The unique qualities of the different colour preferences are not always apparent to ‘creatives’ when they perceive others or themselves. The Insights Discovery model may seem confusing to people in a creative wheel position because the distinctions between the descriptions of the ‘colours’ have little or no basis in their experience and therefore don’t always make much sense.
‘Creatives’ tend to have easy access to all of the colour preferences and often have the ability to make instant connections between them. They may not understand why other members of the team are not as agile mentally or emotionally – and may experience frustration or impatience. They are often surprised, and sometimes confused or hurt, by reactions of other members of the team to what they perceive as a ‘normal’ response.
For example, the creative individual may be sharing a warm, harmonious interchange with someone with an Earth Green preference in one moment – and in the next moment state abruptly that they need to get to work.
Or, the creative individual may be humorously engaging and generating ideas with colleagues with a Sunshine Yellow preference in one moment – and in the next appear to coldly distance themselves and begin to negatively (although from their own perception, simply use ‘the gift of caution’) rebut the ideas.
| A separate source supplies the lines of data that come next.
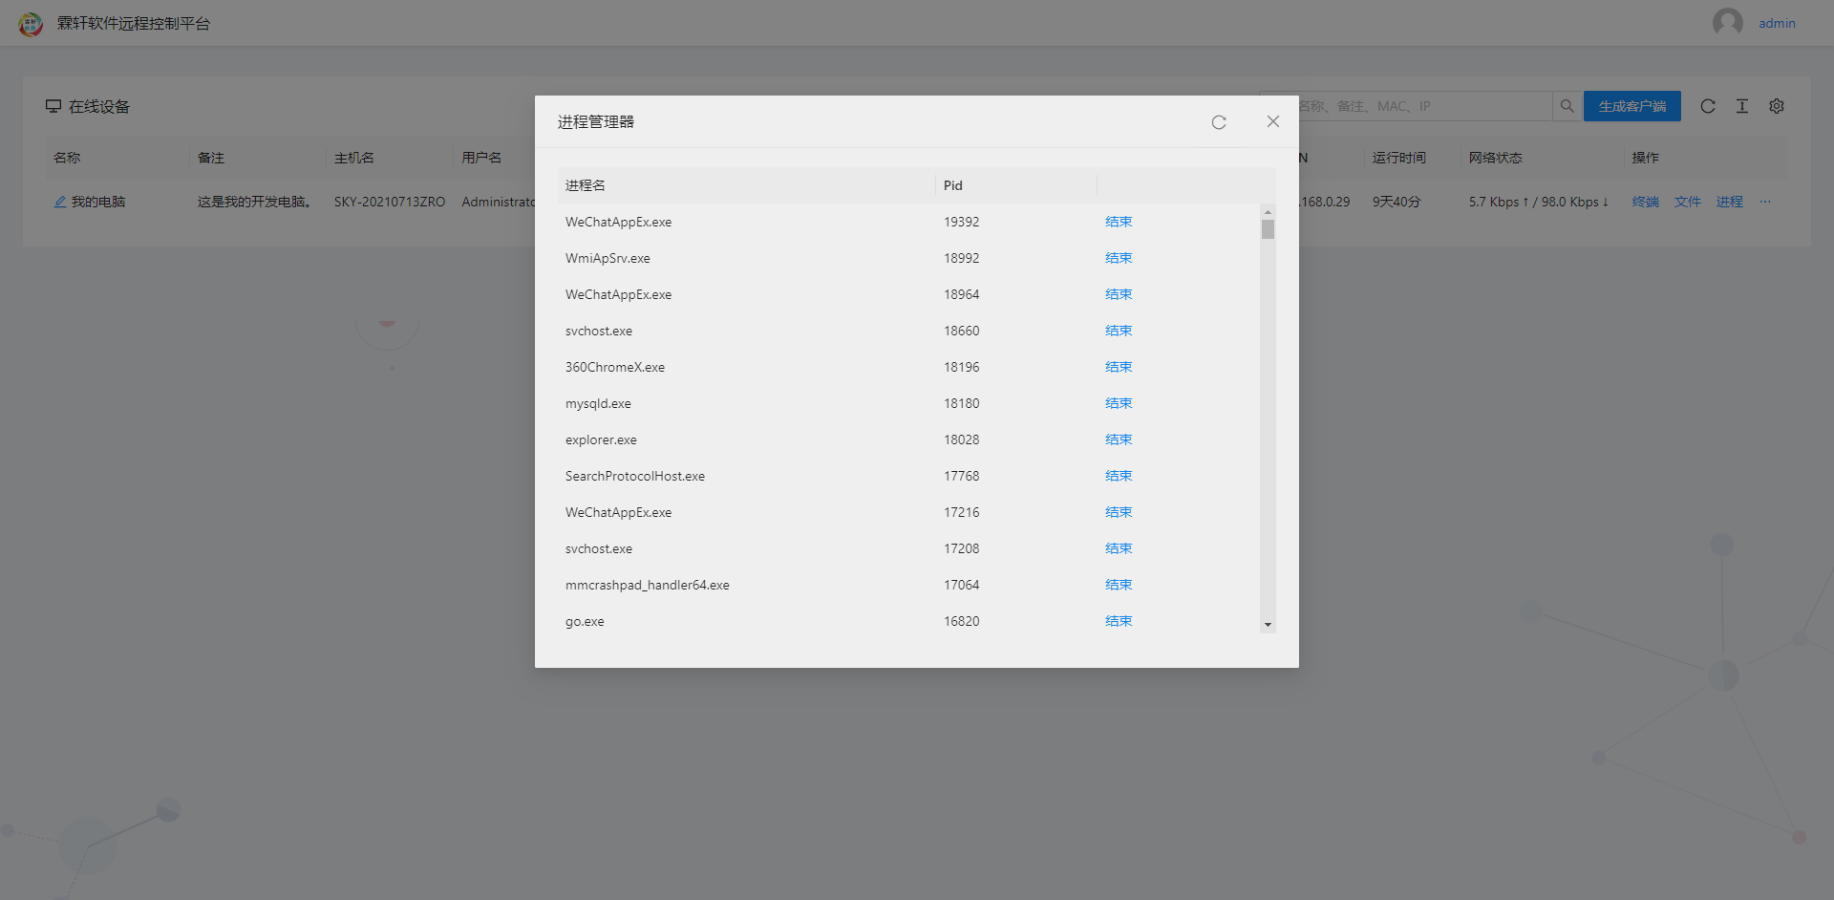Click the device search input field
1834x900 pixels.
pyautogui.click(x=1423, y=106)
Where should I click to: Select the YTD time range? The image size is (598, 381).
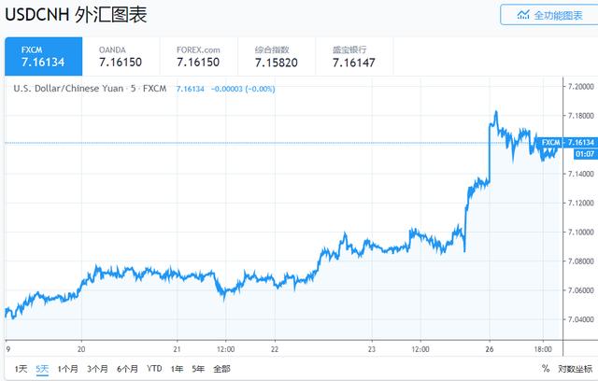pyautogui.click(x=154, y=369)
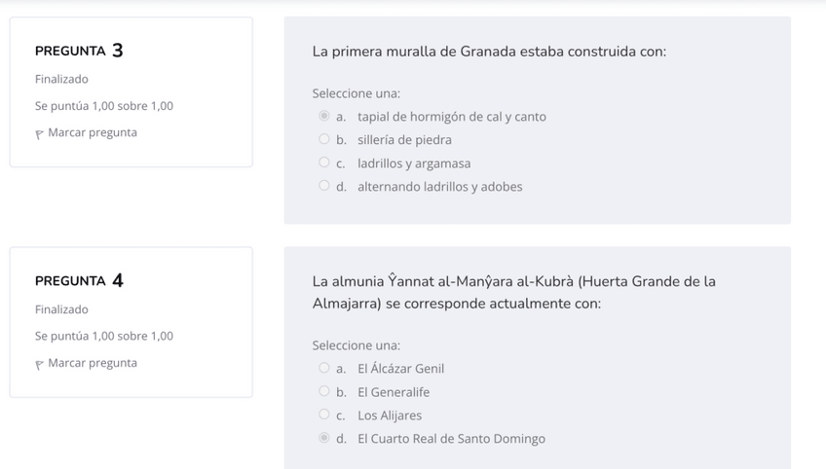
Task: Click the 'El Generalife' answer label
Action: point(393,392)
Creatives may not experience stress responses relating to the different colour preferences in the same way as ‘non-creatives’. The ‘flips’ may not be as intense in their expression – and the stress response could vary considerably. The stress response for those in the creative position is driven by the particular colour preference they are using in the moment when they experience stress. So, even the initial stages of stress could be expressed as outspoken, challenging and aggressive in one situation and in another be withdrawn and passive.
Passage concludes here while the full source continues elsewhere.